What actions are critical to the success of your business and which effects are the most important?
If you’ve ever seen the acronym KPI or CSF in a business context, you’ve seen a shorthand to those two questions above. KPI stands for Key Performance Indicators, whereas CSF stands for Critical Success Factors. Some people use them interchangeably or confuse them, but they’re two totally different concepts.
The easiest way to understand them singly and in contrast is by understanding that CSFs are the cause of your success, whereas KPIs are the effects of your actions. Thus, there’s a tight relationship between them: if you’ve properly identified your CSFs and have been executing on them AND you’ve properly identified what your KPIs are, you should be meeting – or getting close to meeting – your KPIs.
If we drop the lingo, basically, we’re asking “what must we do to be successful?” (CSFs) and “what indicates that we’re winning?” (click to tweet – thanks!) (And, if we’re Charlie Sheen, “how can we tell if we’re bi-winning?” Alas, there’s only one Charlie Sheen.
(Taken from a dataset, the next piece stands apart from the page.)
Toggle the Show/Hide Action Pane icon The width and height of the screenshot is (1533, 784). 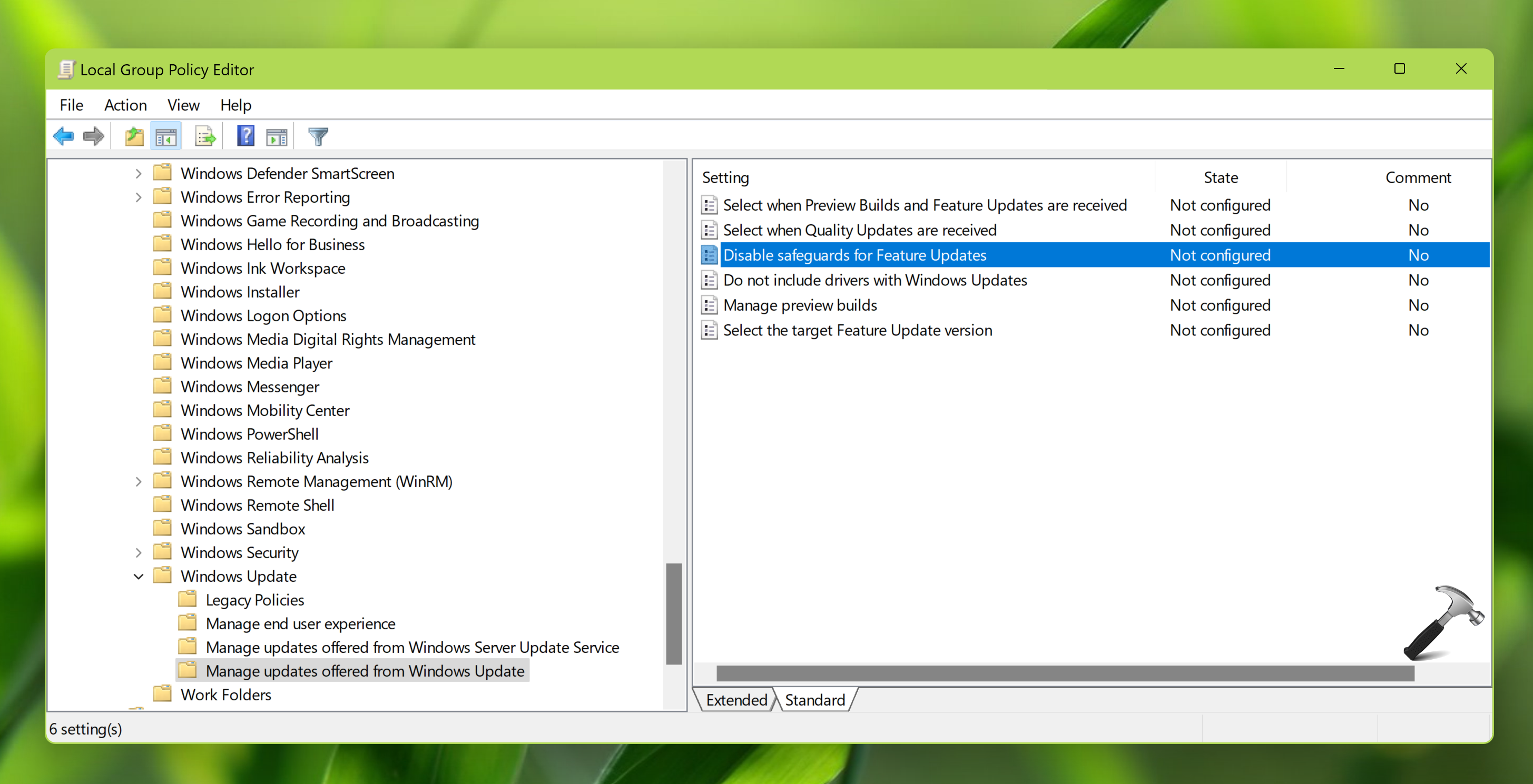(277, 136)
Duh!)
The use of KPIs can be strict or loose. Using them strictly means that you set a baseline, i.e. “$10k sales of this product line in a month is our baseline KPI;” in this use, if you get $10k sales in that product line, you’re meeting your KPIs. Using them loosely means that you’ll be watching data trends to determine whether you’re performing better, i.e. “we’ll be watching the sales data from this product line over this month since it’s a clear indicator of our performance.” Both ways of using KPIs have their uses; the more uncertain you are of the relationship between your CSFs and business momentum, the looser you’ll want to use KPIs.
The key part of KPIs is that they help you limit the amount of data you have to make sense of. The actions you take in your business often have many different effects, but not all effects are equal. For instance, gross revenue is almost always a KPI for every business, regardless of what stage of business they’re in, because one of the evergreen goals of a business is to generate profit. Because different actions and decisions may cause a drop in profit, sometimes profit isn’t the right metric to track because it will lead myopic decisions. In general, what we pay attention to grows, and KPIs help us pay attention.
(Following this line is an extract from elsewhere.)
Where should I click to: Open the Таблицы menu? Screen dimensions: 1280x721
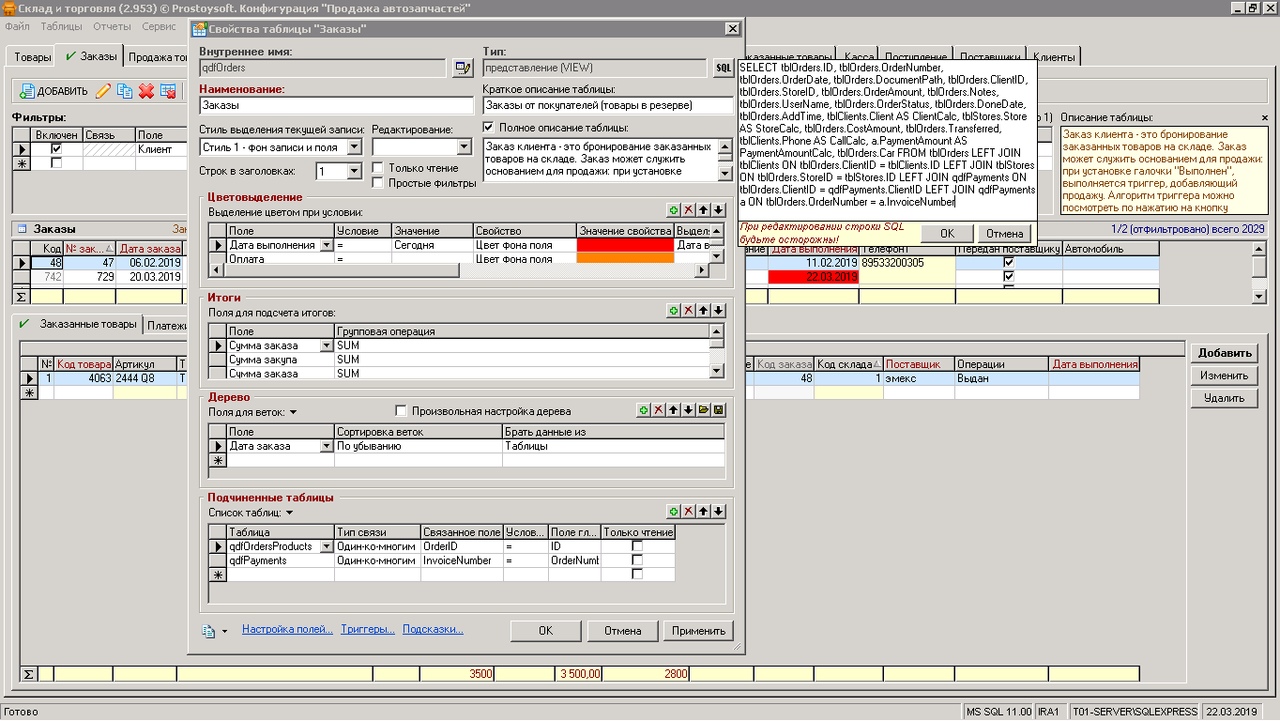pos(62,26)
These acronyms formalize and test our intuition, as well as getting us to really analyze the causes and effects of our business momentum. For example, many business bloggers posit an increase of traffic as a KPI and thus endeavor to do the things that increase traffic (informally making those activities CSFs), only to find out that an increase in traffic doesn’t actually affect their COV matrix. Brick-and-mortar business owners posit more people in the store as a KPI, only to find out that people aren’t actually buying anything while they’re in there and they need to rethink their sales process. I could go on, but you get where this is going.
So, over to you:
- For this month, what are your goals as far as COV goes?
- What are the KPIs that relate to those goals?
- What CSFs will get you there?
- Bonus: review some of your past activities that you thought were CSFs. If you did them, did you see a positive correlation between those CSFs, your KPIs, and your COV goals?